One of the hogs grunted. She was a terrible thing to behold. The muscles of her shoulders and across her neck looked like bunched-up blankets twisted into knots and wrapped around her neck. In comparison, her arms and head were tiny.
Why such big shoulders, Grandma?
All the better to hit you with, my dear.
LaTanya looked on, horrified. I addressed her directly. “Get an eyeful, baby. This is the Juniper. Ain’t like in Lonely Moon, now is it? Damn tourist.”
She glanced away, ashamed.
Shoulders McQueen was going to clock me again when I heard a howl. Then both the hogs went down. It happened so fast that I didn’t really register what had happened until Alice, sporting a split lip and bleeding down her chest, howled and picked me up.
She seized the rusty length of chain connecting me to LaTanya, bellowed some more, and ripped those links apart. She then held me to her chest, stifling me in her foul smell—stinky, but so familiar and oddly comforting.

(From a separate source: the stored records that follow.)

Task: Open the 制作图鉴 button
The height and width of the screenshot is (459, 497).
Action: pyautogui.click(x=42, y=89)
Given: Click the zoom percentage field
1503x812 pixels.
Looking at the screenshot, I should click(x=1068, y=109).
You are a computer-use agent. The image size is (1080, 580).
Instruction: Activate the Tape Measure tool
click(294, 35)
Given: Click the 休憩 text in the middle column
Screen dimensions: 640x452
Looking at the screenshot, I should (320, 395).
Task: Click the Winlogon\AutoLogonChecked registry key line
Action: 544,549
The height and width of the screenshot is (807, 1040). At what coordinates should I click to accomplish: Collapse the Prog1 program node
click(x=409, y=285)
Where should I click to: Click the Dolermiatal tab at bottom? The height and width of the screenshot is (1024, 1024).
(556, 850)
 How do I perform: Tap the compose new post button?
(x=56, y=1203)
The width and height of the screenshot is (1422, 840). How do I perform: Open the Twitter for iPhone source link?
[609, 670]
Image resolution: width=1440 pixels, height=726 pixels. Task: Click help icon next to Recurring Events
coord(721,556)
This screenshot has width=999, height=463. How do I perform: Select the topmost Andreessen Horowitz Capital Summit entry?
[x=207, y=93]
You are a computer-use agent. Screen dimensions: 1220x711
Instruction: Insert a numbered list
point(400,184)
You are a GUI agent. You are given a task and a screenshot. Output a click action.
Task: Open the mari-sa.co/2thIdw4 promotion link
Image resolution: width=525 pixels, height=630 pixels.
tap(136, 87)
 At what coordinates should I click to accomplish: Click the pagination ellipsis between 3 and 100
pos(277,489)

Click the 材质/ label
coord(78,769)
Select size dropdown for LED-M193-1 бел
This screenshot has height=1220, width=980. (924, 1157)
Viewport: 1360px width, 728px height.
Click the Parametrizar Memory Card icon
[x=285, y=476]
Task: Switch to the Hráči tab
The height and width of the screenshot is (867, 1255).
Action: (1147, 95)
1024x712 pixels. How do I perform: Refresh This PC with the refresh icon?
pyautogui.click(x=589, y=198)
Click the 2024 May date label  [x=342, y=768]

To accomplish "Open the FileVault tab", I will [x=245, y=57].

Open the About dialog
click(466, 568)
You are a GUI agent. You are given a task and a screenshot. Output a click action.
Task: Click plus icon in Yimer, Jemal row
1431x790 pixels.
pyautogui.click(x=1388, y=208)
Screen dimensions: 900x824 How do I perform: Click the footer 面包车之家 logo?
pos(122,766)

“I have you, ’Teeca. I have you. And I won’t never let you go. You sister. You sister to Alice.”
A bullet skipped by us in a shower of dust and noise.
I didn’t turn. I knew what was coming.
Jolie stormed in with her M60 in her grip like a toy rifle. “Alice! What you do! What you think!”
“She a meg!” Alice thundered. “But she still hurt and can’t go fast. She die. These other Gammas beat her. Not fair. I carry ’til she get the gas and get the heal. I carry. Me. Kill me to stop me.”
Kill me to stop me.
Wren might’ve said it. Hell, it could’ve been the Weller family motto. I latched on to it and repeated it to myself over and over.
Kill me to stop me.
I’m going to get the chalkdrive to Burlington. Kill me to stop me.
The tension in the air crackled like pork rinds in grease. I didn’t say a word. When property is being bartered over, the property shuts the hell up.
I heard Jolie snort and sigh. “You carry her, Alice. But I myself give her to Dizzymona. Fight me and I kill you.”
“Okey-doke.” Alice threw me over her shoulder. “I carry.”
The megs got to their feet, the two hogs pushed them on with the cottonwood limbs, with LaTanya in the back, glancing over at me.
I raised a hand to wave. They were still handcuffed together.
LaTanya waved back.
I felt bad for a minute, for what I’d said to her, until Alice laid me on the ground. I knew what was coming, and I was nearly weeping in anticipation. Then Alice gently pressed a strip of the EMAT on my neck. I sighed, closed my eyes, and rode away on the ice of the drug.
I was jarred awake when Alice plunked me down in a grocery store cart. The sky was blue, the air was warm, and around me was a trail of leftover junk, trash, sofas, clothes, all scattered on the wide street which at one time had been a major thoroughfare back before the Yellowstone Knockout and even after for the salvage monkeys.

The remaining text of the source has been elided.